-- Instructions for the task --
The answer is the data repeated in full, with no pictures included.

-=-=-

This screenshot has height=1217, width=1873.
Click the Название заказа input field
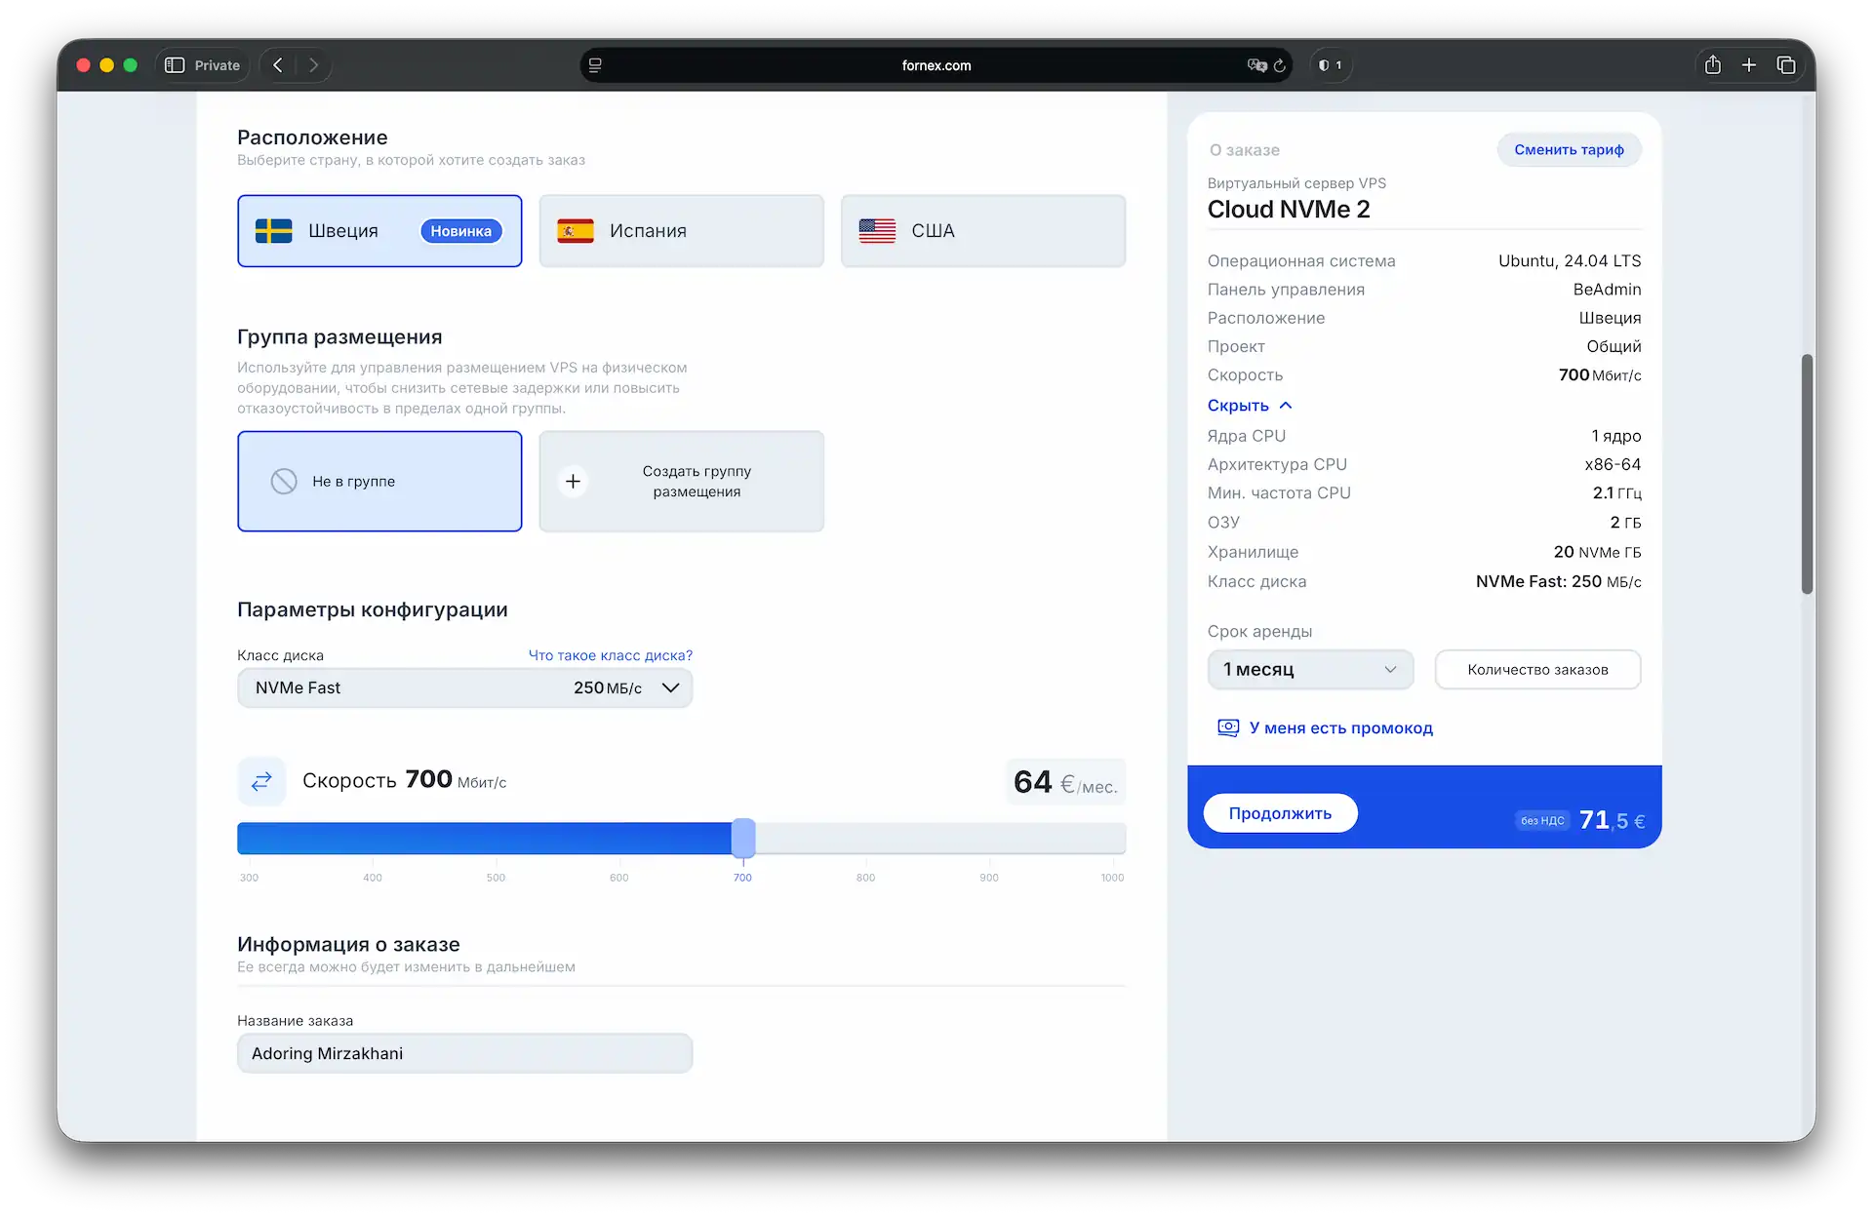pyautogui.click(x=464, y=1054)
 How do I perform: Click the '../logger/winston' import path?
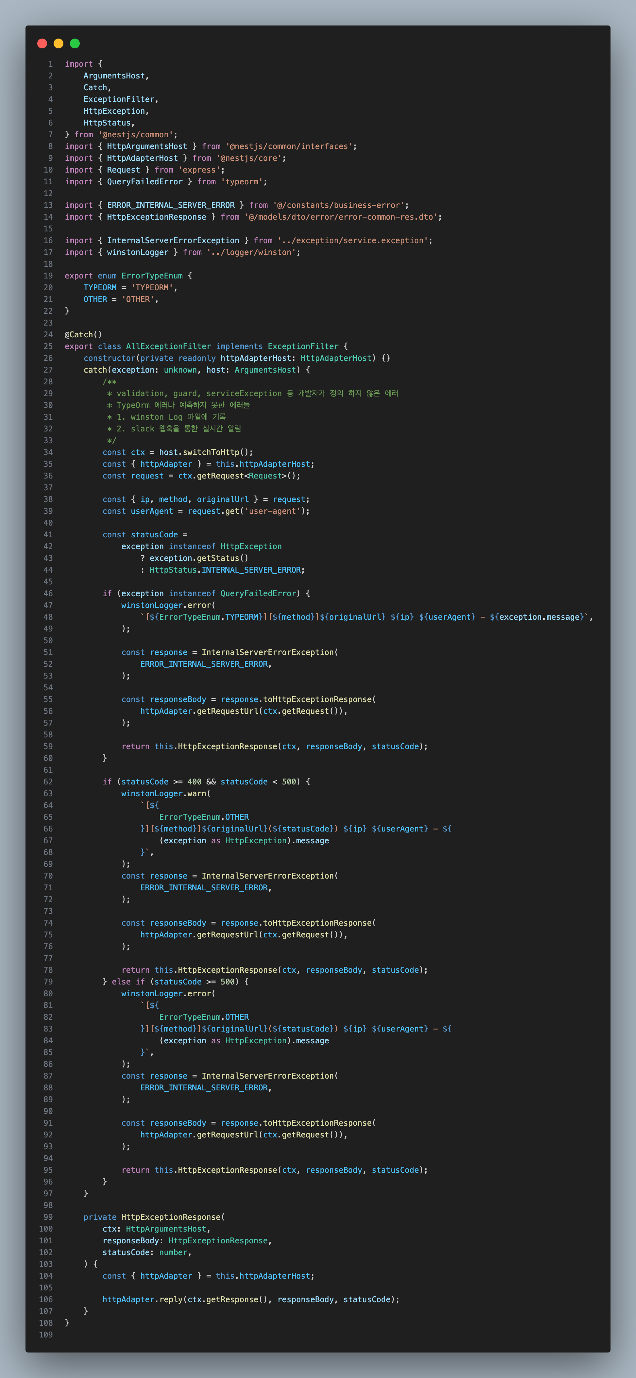tap(251, 252)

-=-=-

-- Exercise output --
This screenshot has height=1217, width=1873.
Click the Название заказа input field
pyautogui.click(x=464, y=1054)
 How do I perform: Click the '../logger/winston' import path?
tap(251, 252)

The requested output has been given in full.